Как-то в начале лета я попросила отца благословить меня на поездку к Асе в Караганду на неделю или дня на три, но он твердо отсоветовал: «Через письма у вас хорошее общение, а встреча может повлечь непредвиденные сложности…». Позже Ася призналась в письме, что испугалась моего приезда к ней – боялась того волнения, которое испытала бы в случае моего появления. Она и в самом деле была очень эмоциональна и не всегда могла безболезненно справиться со своими чувствами, а долгие беседы ей вообще были непосильны. Так что в жизни здесь мы не встретились, хотя нам всегда казалось (быть может, благодаря взаимному обмену фотографиями), что мы виделись и видимся.

В середине 80-х годов она стала присылать мне свои дневники – толстые тетради по 96 страниц каждая. Вначале с просьбой перепечатать их, которую я не могла выполнить из-за большой загруженности дома, на работе и в храме. Потом – просто для прочтения. Я была потрясена до глубины души – вероятно, особенно потому, что писалось это просто как дневник для себя (и для Бога), не писательницей, а просто как свое свидетельство о своей «земной» жизни. Из боязни потерять она присылала их частями, по 4 тетради в посылке, и я их так же возвращала. Потом сообщила, что послала все дневники какой-то женщине на Украину – та обещала отпечатать их и даже попытаться опубликовать. Больше ни она, ни я сведений о них не имели. И только Нина, жившая с Асей до последнего ее дня, сообщила мне кое-что в письме, где писала о смерти Аси, но разыскивать дневники я уже не стала – уже не было рядом отца, ни самой Аси, а моя жизнь еще более усложнилась.

Какова же была моя радость, когда неделю назад я узнала, что дневники все же опубликованы! Конечно, они требовали разумного сокращения – для меня это было ясно с самого начала, но, судя по первой части публикации, ее участники вполне справились с этой проблемой. Благодарение Богу за их труд!

А сохранившиеся у меня письма вполне доступны для желающих их прочитать и акварельки, надеюсь, тоже – для желающих их увидеть.

 

Она присылала мне как свои фото, так и фото о.

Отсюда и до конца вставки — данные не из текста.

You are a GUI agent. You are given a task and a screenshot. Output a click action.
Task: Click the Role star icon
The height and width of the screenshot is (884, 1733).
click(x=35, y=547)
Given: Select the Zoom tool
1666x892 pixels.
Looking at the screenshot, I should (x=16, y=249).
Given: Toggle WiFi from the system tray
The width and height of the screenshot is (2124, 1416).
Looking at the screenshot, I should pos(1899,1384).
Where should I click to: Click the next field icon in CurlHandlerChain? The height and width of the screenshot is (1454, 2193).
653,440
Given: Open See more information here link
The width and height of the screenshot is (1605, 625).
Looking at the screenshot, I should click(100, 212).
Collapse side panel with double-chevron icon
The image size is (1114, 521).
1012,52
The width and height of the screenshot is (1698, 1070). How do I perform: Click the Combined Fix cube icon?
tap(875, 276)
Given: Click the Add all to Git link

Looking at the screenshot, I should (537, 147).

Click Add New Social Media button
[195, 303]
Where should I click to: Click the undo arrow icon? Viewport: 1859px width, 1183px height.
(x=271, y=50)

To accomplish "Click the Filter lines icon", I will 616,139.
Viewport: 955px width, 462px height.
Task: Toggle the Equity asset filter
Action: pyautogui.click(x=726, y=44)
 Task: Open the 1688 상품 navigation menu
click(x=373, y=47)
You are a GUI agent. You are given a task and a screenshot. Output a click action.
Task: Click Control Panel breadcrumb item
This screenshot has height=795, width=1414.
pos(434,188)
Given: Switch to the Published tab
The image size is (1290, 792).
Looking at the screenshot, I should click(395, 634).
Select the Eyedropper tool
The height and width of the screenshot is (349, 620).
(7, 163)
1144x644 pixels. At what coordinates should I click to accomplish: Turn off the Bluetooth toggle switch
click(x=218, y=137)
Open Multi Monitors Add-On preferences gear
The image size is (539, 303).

Севастьяна и вырезки из конвертов или журналов, в которых видела свой или мой «облик»: себя – в виде одинокой птицы на берегу моря (житейского), меня – в виде птички (чаще всего – «сычика»)  на ветке дерева.

 

 

 


[1] Тогда это был город в составе единой страны – СССР (Казахская республика).

[2] Пишу по памяти, но очень близко по тому, что говорил о.А.